The long-term goal of the Strong laboratory is to understand the morphogenesis and homeostasis of functional tissue barriers. Perturbations in this complex biological process often lead to inflammation and opportunistic infections. We use the mammalian skin as a model system to explore the molecular mechanisms governing protective barrier formation. These investigations will enable us to understand how these mechanisms are perturbed in common skin diseases.
The Epidermal Differentiation Complex locus (EDC) encodes many proteins that are cross-linked together to form one of the essential components of the skin epidermal barrier. To date, very little is known about the molecular mechanisms to regulate the EDC. How are genes in the EDC coordinated? On a genomic scale, how does a proliferating epidermal cell evolve to a terminally differentiated cell and form the essential unit of the skin barrier? Why is the EDC genetically implicated in common inflammatory skin diseases, atopic dermatitis and psoriasis, that are barrier-impaired? What are the genetic variants in the EDC in these diseases? How do they contribute to the pathophysiology? We are currently addressing these basic science and translational research questions using experimental and computational approaches in mice and men.

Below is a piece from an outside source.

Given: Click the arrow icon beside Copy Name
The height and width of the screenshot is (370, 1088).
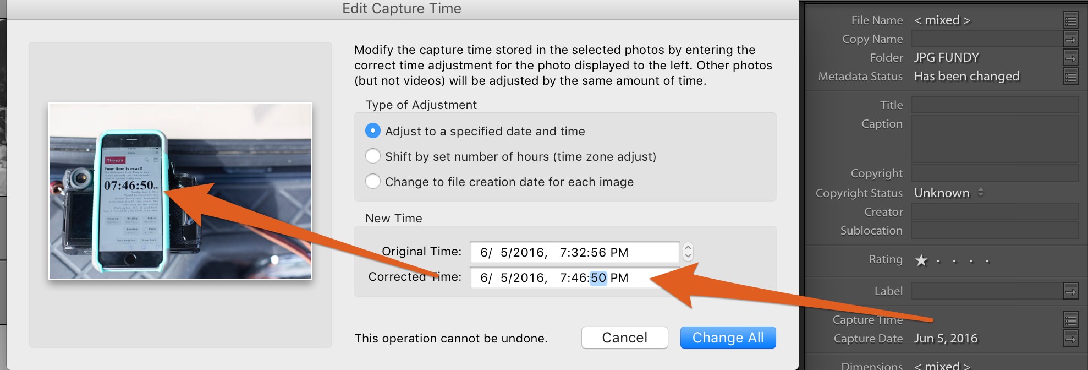Looking at the screenshot, I should (1070, 39).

We have previously identified a group of conserved noncoding elements (CNEs) in the EDC that demonstrate dynamic regulatory activity. Two CNEs, 621 and 923, exhibited epidermal-specific enhancer activity in transgenic reporter mice. CNE 621 mapped within a psoriasis copy number variant (LCE3C_LCE3Bdel) suggesting loss of regulatory activity in psoriasis. We are currently investigating a role for CNE923 as a locus control region (LCR) or “master switch” for EDC gene expression using experimental (molecular, biochemical) and bioinformatic approaches.
How does a proliferating epidermal cell (keratinocyte) evolve to a terminally differentiated cell and form the essential unit of the skin barrier? We hypothesize that execution of this biological process relies on the epigenome of the keratinocyte. To address this, we are capturing global epigenetic changes in the different physiological states of the keratinocyte using ChIP-Seq and RNA-Seq coupled with next-generation sequencing.
Several genetic variants have been identified in the common inflammatory skin disease, atopic dermatitis, including the gene filaggrin, FLG, in the EDC. Linkage to the EDC still persists while excluding FLG. This observation and identification of a tagging SNP on 11q13 suggest additional genetic variants in AD. We hypothesize that causal variants reside near these tagging SNPs. We are currently investigating additional variants using targeted deep-sequencing using case-control studies in pediatric atopy.
Chronic itch or pruritis that lasts more than 6 weeks is one of the most challenging diseases to manage in the clinic. Current anti-pruritic treatments are largely ineffective and this is a reflection of our lack of understanding of the pathophysiology of itch. To date, very little is known about the epicutaneous, molecular markers associated with chronic itch severity in humans. The tight comorbidity of chronic itch to common inflammatory skin diseases, atopic dermatitis (AD), allergic contact dermatitis (ACD), and psoriasis, provides a unique opportunity to directly investigate epicutaneous, molecular biomarkers in humans. We hypothesize that molecular biomarkers for chronic itch are defined as a set of transcriptional units (both messenger and micro RNAs) and resident bacteria that are upregulated and shared in skin lesions that chronically itch. We are currently using metagenomics to identify the biomarkers.